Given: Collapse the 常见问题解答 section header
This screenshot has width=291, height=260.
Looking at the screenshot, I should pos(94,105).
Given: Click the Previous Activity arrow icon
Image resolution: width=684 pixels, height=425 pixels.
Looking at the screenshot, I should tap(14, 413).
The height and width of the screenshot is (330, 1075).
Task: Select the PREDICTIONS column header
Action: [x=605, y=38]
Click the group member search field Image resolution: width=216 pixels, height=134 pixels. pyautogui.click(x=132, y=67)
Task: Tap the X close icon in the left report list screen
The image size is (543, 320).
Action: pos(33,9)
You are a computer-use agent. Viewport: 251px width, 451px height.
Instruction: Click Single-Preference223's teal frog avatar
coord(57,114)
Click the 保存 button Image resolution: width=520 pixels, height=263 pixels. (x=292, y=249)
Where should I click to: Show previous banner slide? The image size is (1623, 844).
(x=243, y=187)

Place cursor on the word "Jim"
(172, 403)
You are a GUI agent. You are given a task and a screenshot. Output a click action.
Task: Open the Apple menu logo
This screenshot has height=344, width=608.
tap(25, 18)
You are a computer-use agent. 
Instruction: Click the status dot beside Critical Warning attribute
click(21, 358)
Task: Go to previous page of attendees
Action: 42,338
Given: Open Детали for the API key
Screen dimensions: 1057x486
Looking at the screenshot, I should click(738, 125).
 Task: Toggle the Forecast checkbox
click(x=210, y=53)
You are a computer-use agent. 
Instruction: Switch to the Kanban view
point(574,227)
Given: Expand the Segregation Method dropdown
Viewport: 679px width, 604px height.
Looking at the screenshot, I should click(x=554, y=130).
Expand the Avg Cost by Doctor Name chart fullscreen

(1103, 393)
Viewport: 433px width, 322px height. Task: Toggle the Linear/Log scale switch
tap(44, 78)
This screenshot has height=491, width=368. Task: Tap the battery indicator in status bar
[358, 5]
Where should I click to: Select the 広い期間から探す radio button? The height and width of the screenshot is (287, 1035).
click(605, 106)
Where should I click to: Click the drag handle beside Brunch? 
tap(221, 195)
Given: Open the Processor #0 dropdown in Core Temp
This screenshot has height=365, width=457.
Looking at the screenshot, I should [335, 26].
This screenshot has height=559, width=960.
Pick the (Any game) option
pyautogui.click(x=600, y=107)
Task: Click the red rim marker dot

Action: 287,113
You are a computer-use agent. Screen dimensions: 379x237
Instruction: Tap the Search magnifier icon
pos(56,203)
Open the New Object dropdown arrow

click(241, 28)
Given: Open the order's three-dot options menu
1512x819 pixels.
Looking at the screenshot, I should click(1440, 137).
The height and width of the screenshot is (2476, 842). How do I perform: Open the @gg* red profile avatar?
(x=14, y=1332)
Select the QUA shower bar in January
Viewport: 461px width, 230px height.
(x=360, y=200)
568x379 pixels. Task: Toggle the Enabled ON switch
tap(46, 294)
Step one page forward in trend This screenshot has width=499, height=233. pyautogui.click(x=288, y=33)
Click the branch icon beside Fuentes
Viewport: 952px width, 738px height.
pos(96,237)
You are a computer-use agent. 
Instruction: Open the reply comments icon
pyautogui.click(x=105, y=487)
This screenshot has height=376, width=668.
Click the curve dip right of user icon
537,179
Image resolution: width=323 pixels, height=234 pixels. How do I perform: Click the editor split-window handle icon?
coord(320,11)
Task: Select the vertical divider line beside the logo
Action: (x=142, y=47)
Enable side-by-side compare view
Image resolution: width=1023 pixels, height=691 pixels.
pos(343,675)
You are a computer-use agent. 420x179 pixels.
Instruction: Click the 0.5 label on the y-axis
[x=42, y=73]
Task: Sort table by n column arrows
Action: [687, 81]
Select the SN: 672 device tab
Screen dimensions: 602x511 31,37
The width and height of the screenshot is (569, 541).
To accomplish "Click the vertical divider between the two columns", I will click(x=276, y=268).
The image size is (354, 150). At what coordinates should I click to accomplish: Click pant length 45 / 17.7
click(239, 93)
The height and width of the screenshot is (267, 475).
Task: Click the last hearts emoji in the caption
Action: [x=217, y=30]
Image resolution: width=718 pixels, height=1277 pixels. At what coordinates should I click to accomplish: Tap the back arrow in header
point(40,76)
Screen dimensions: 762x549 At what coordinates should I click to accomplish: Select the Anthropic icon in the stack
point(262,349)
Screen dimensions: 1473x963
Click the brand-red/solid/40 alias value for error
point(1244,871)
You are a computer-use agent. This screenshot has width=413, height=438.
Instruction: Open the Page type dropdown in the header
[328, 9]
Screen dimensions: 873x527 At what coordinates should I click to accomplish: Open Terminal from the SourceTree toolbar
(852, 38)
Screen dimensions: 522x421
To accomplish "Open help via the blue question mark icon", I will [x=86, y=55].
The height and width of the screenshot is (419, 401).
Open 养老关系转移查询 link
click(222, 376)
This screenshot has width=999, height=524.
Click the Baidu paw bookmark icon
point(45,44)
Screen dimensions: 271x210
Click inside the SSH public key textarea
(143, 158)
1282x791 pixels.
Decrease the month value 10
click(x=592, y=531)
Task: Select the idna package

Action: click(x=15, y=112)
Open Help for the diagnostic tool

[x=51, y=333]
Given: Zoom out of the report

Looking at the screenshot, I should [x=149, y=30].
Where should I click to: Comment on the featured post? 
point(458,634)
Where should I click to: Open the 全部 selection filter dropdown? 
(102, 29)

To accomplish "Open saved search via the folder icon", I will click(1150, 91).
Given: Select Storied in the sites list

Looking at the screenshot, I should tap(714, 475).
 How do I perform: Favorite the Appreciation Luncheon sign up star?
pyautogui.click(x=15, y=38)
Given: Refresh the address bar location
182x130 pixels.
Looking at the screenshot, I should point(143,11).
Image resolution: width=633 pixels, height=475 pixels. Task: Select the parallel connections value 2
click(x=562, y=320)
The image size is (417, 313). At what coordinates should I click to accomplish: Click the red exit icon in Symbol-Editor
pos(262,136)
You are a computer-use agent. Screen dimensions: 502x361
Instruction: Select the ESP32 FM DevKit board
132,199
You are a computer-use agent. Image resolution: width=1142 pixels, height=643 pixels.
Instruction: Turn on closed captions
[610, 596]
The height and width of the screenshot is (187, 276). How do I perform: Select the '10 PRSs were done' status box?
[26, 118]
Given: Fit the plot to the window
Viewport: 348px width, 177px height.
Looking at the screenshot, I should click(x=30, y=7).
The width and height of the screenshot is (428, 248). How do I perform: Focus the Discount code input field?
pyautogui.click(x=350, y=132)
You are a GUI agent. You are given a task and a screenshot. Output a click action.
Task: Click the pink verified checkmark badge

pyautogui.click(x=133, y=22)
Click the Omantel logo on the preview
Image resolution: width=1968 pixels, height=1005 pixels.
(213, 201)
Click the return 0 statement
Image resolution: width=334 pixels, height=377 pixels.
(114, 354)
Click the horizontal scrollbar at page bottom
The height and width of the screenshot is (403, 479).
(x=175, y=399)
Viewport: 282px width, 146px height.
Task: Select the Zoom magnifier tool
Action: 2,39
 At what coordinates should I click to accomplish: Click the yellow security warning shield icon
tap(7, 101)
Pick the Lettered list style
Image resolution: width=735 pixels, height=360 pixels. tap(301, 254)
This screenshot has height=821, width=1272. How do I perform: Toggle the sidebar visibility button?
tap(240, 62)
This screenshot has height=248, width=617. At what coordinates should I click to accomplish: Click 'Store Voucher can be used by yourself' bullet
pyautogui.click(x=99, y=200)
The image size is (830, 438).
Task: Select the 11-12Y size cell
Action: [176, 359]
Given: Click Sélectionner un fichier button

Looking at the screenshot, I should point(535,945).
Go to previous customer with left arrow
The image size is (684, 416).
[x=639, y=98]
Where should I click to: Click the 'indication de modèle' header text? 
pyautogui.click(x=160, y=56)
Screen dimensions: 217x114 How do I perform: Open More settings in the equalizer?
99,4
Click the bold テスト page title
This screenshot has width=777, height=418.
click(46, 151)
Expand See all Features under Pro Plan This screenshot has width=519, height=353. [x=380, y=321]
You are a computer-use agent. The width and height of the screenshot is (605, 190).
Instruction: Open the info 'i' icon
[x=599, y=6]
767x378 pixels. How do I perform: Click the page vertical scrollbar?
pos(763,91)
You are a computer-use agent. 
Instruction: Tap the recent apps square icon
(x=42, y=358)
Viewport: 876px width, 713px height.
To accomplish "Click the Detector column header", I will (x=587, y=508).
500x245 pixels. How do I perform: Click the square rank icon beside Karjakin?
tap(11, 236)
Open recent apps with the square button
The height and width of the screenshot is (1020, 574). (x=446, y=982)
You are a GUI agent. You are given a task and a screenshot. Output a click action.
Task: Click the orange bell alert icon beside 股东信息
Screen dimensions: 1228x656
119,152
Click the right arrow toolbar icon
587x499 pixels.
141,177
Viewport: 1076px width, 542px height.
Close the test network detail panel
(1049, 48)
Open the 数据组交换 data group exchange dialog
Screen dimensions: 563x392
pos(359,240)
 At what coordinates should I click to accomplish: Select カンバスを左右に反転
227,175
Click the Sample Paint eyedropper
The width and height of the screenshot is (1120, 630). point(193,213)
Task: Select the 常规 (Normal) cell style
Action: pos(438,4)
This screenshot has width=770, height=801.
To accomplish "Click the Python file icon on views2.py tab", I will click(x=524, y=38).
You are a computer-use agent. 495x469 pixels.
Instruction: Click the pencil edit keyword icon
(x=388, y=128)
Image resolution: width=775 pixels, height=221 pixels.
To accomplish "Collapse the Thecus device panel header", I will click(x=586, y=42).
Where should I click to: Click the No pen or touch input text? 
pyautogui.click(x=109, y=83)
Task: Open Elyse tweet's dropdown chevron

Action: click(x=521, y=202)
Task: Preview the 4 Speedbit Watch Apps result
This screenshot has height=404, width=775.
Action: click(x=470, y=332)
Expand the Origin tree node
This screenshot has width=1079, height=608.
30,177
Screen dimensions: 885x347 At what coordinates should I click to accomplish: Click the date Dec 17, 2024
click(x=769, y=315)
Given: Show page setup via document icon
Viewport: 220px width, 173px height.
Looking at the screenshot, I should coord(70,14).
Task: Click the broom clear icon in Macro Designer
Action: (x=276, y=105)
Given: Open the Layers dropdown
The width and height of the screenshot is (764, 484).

### ABOUT THIS TASK:
For every line above that has "will" in it, copy the line.

### OUTPUT BELOW:
To accomplish "Click the vertical divider between the two columns", I will click(x=276, y=268).
To accomplish "Open help via the blue question mark icon", I will [x=86, y=55].
To accomplish "Open saved search via the folder icon", I will click(1150, 91).
To accomplish "Click the Detector column header", I will (x=587, y=508).
To accomplish "Click the Python file icon on views2.py tab", I will click(x=524, y=38).
To accomplish "Collapse the Thecus device panel header", I will click(x=586, y=42).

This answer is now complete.